Policies (ABAC)
ABAC stands for Attribute-Based Access Control. While roles answer the question “can this user perform this action at all?”, ABAC policies add context-dependent conditions: “can this user perform this action given the current circumstances?”
For example, a role might grant “approve purchase orders”. A policy can refine that to “approve purchase orders only under 2,000,000 DA and only if the user did not create the order themselves”.
Policies are the second layer of Beelocity’s access control — they sit on top of roles and add conditional logic without requiring you to create dozens of highly specific roles.
When to Use Policies
Policies are entirely optional — many organizations run fine with just roles. Consider adding policies when you need rules that depend on context, not just identity:
| Need | Example policy |
|---|---|
| Monetary thresholds | Junior staff can only approve purchase orders under 500,000 DA |
| Segregation of duties | A user cannot approve their own purchase requests (the “four-eyes principle”) |
| Warehouse scoping | Users can only perform inventory adjustments in their assigned warehouses |
| Time restrictions | Certain operations are only allowed during business hours (Sun-Thu, 8:00-17:00) |
| IP-based rules | Sensitive financial actions restricted to corporate network access only |
If none of these apply to you, skip policies entirely and revisit them later if the need arises.
Policy Structure
Each policy is defined by five key fields:
| Field | What it does |
|---|---|
| Name | A human-readable label that explains the policy’s purpose (e.g., “PO approval limit — 2,000,000 DA”). Good names make the policy list self-documenting. |
| Target | Which permission, module, resource, or action this policy applies to. A policy only evaluates when the user attempts something that matches its target. |
| Condition | A logical expression that must evaluate to true for the policy’s effect to apply. This is where you define the “when” — the circumstances under which the rule kicks in. |
| Effect | Allow or Deny. Most policies are Deny rules (“deny approval if amount exceeds threshold”), but Allow rules are useful for granting exceptions. |
| Priority | A number that determines evaluation order. Higher-priority policies are evaluated first.
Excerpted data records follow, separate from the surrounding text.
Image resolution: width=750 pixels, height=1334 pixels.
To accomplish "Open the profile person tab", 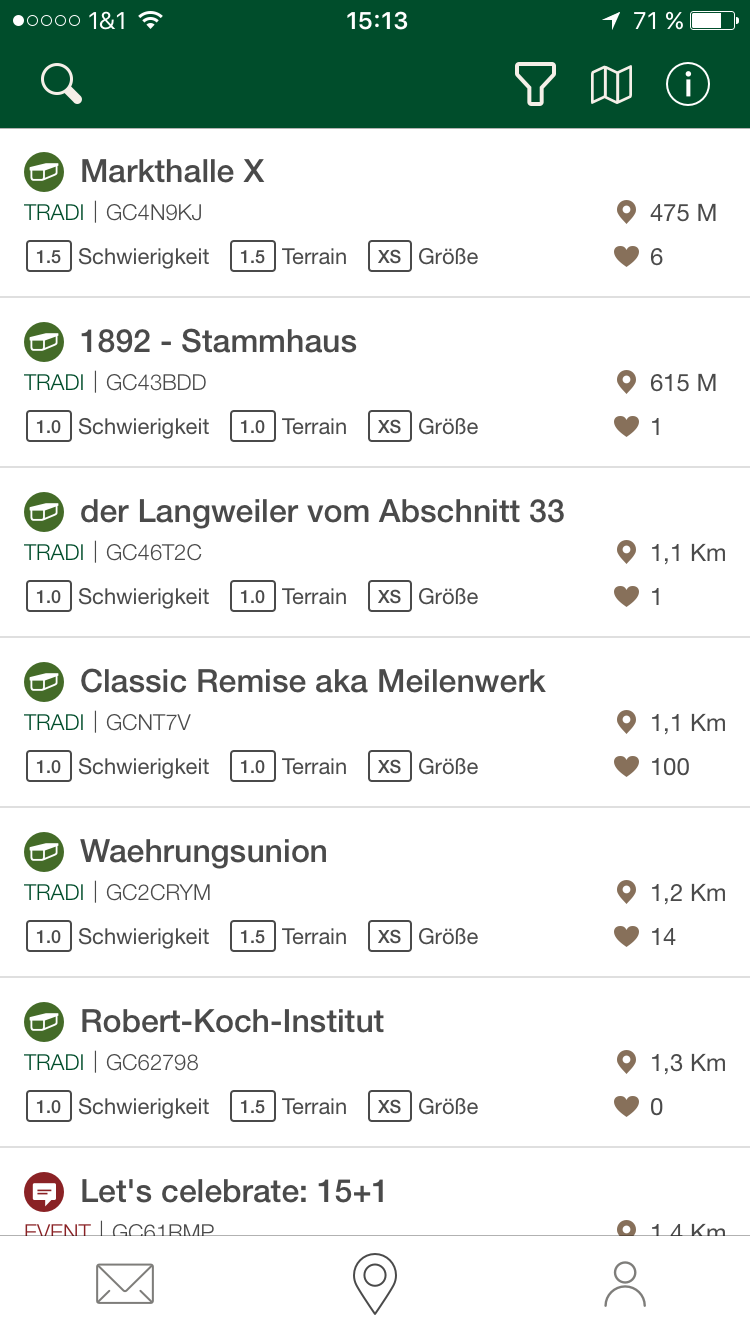I will [625, 1284].
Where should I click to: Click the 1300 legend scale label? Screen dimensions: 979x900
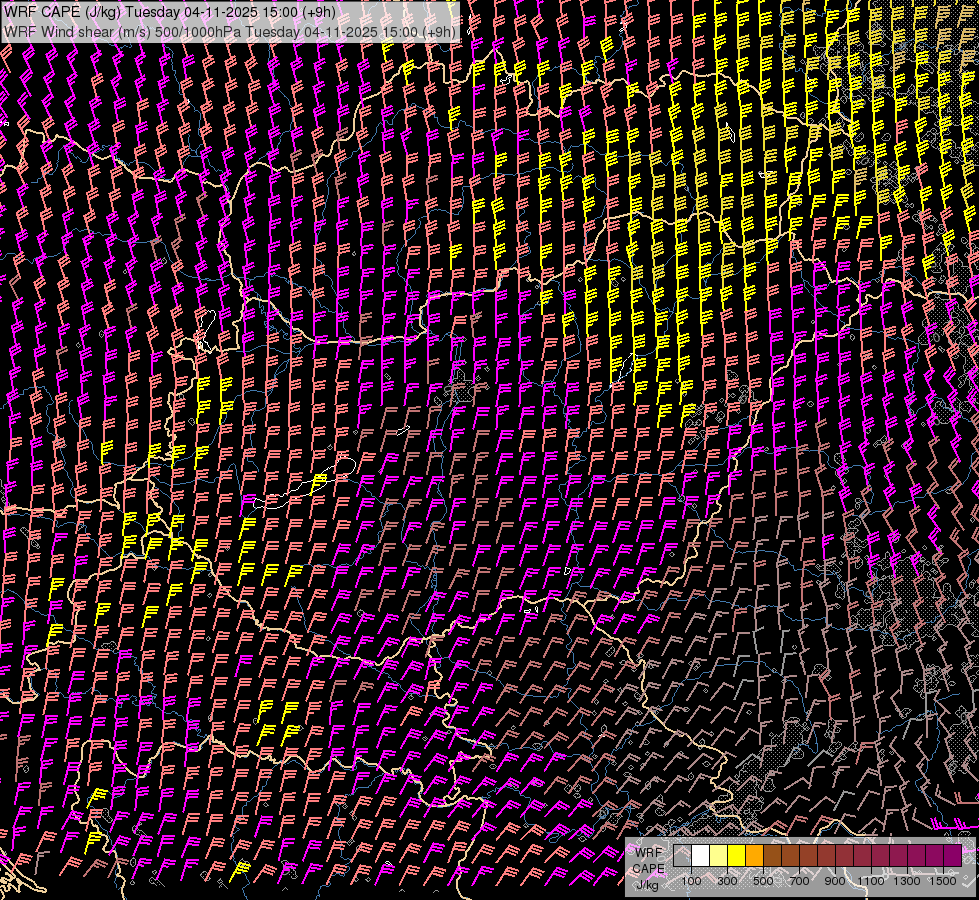pyautogui.click(x=907, y=881)
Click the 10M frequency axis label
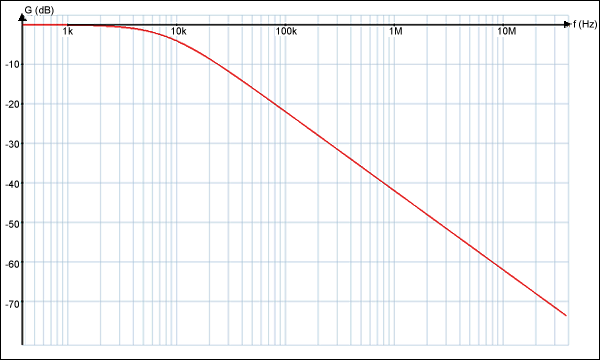The width and height of the screenshot is (600, 360). [x=506, y=31]
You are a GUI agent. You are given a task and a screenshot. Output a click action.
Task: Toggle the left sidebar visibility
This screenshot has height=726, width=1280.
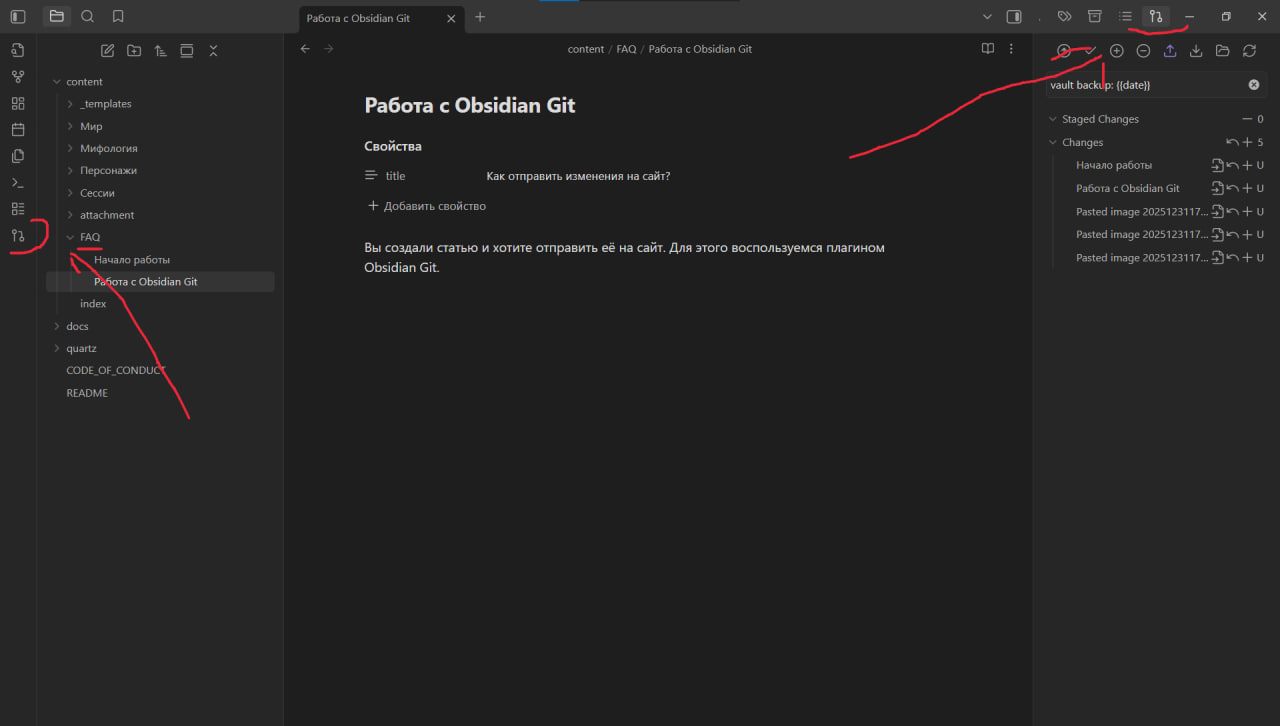(18, 17)
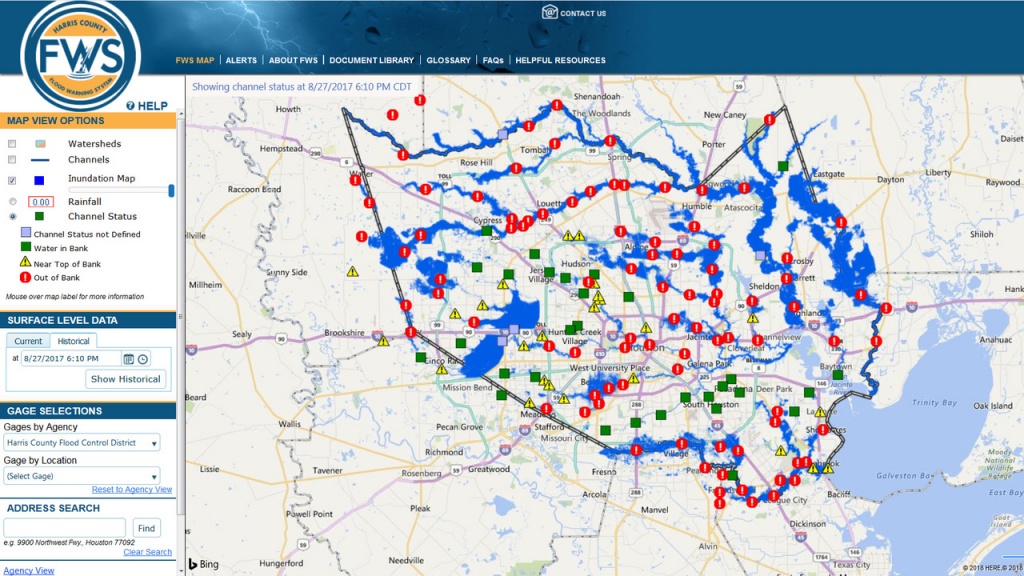Click the green gage marker near Eastgate
The height and width of the screenshot is (576, 1024).
click(x=785, y=165)
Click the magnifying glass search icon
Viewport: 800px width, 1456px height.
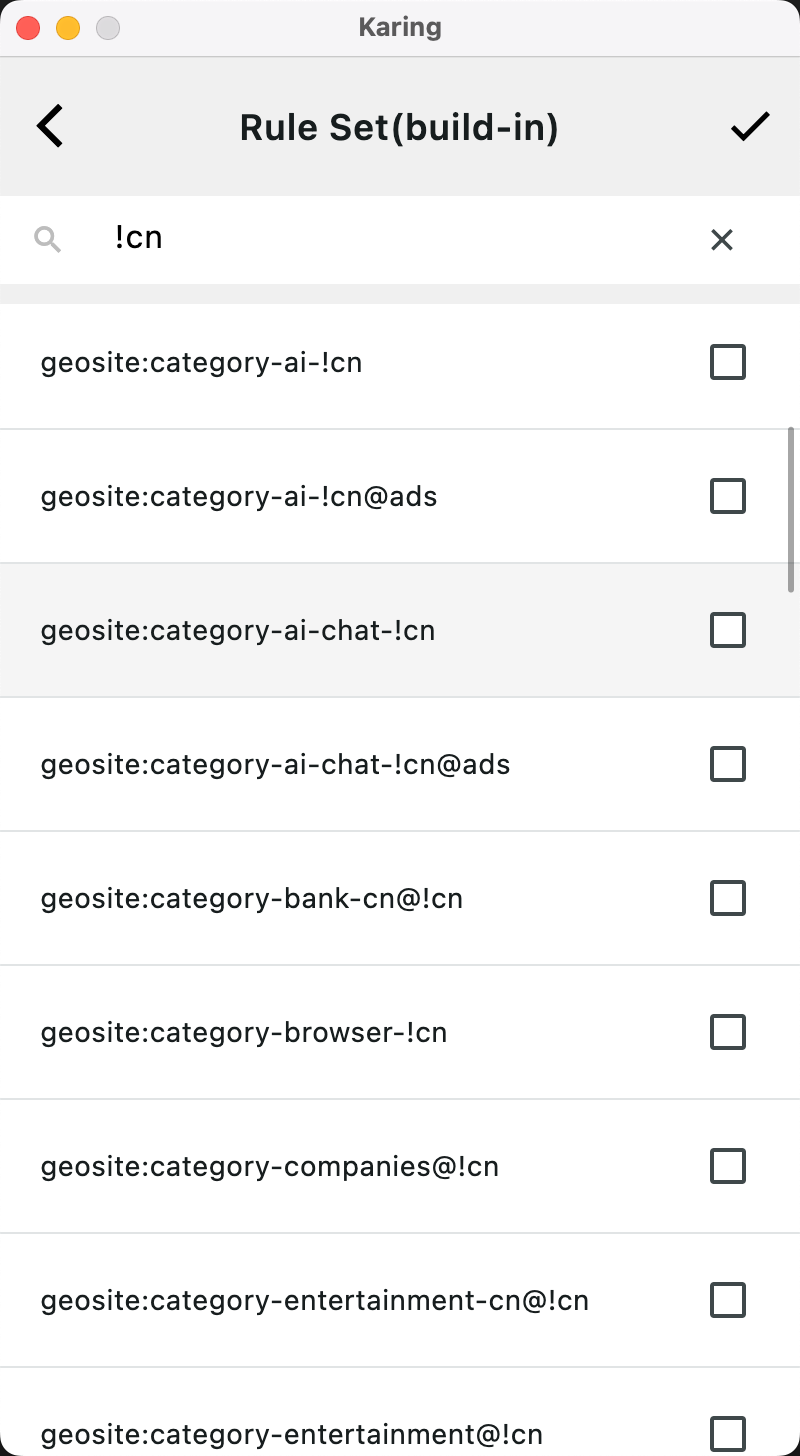point(47,239)
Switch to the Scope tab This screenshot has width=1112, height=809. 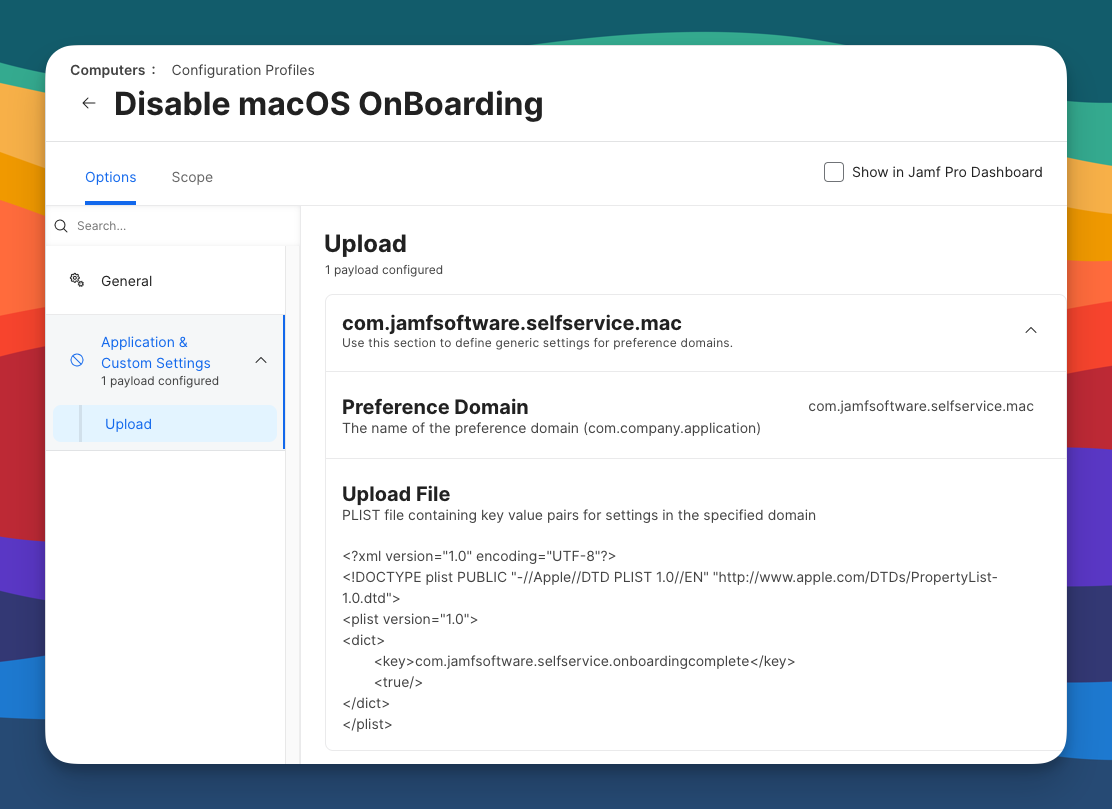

Use priority to ensure critical deny rules are checked before less important allow rules. |
Evaluation Logic
When a user attempts an action, Beelocity evaluates all active policies that match:
- Find matching policies — all policies whose target matches the attempted action.
- Evaluate conditions — each matching policy’s condition is checked against the current context (who is doing it, what they are doing it to, when, from where).
- Apply the deny-override rule:
- If any matching policy denies the action, access is denied — regardless of what other policies say. Deny always wins.
- If at least one policy allows and none deny, access is granted.
- If no policies match at all, the decision falls through to role-based permissions. ABAC is purely optional refinement — it does not replace roles.
This “deny wins” approach means you can confidently add allow policies without worrying about accidentally overriding a critical security rule.
Condition Attributes
Conditions are expressions that reference attributes from four categories. These attributes are the building blocks of your rules:
| Category | What it provides | Example attributes |
|---|---|---|
| User (subject) | Information about who is performing the action | Roles, department, assigned warehouses, assigned categories, user ID |
| Resource | Information about the record being acted on | Type, warehouse, total amount, currency, status, who created it |
| Action | The operation being attempted | CREATE, UPDATE, DELETE, APPROVE, EXPORT |
| Environment | Contextual information about when and where | Current time, day of week, IP address |
Operators
Conditions support a range of operators for building expressions:
| Operator | Purpose | Example |
|---|---|---|
eq | Equals | resource.status eq "DRAFT" |
gt, gte, lt, lte | Numeric comparisons | resource.total_amount gt 2000000 |
in | Value is in a set | user.role in ["ADMIN", "OWNER"] |
contains | Set contains a value | user.assigned_warehouses contains resource.warehouse_id |
between | Value is within a range | environment.hour between 8 and 17 |
and, or, not | Logical operators | (resource.amount gt 1000000) and (user.role eq "JUNIOR") |
Creating a Policy
- Go to Access Control > Policies and click Create Policy.
- Set the target — choose which permission or module/resource/action combination this policy should evaluate against.
- Define the condition — describe when this policy should take effect.
- Choose the effect — Allow or Deny.
- Set the priority — higher numbers are evaluated first. Use this to control evaluation order when multiple policies could apply to the same action.
- Save.
Tips
- Start with deny rules — the most common use case is restricting what roles already allow. “Deny approval over X amount” or “Deny if user created the record” are typical first policies.
- Name policies descriptively — when you have 10 or 20 policies, clear names like “PO approval limit — junior staff — 500K DA” are much easier to manage than “Policy 7”.
- Test with a low-privilege user — after creating a policy, verify it works by checking what happens when the affected user attempts the restricted action.
- Use priority carefully — in most cases, the default priority works fine. Only adjust it when you have multiple policies on the same target and need to control which one is evaluated first.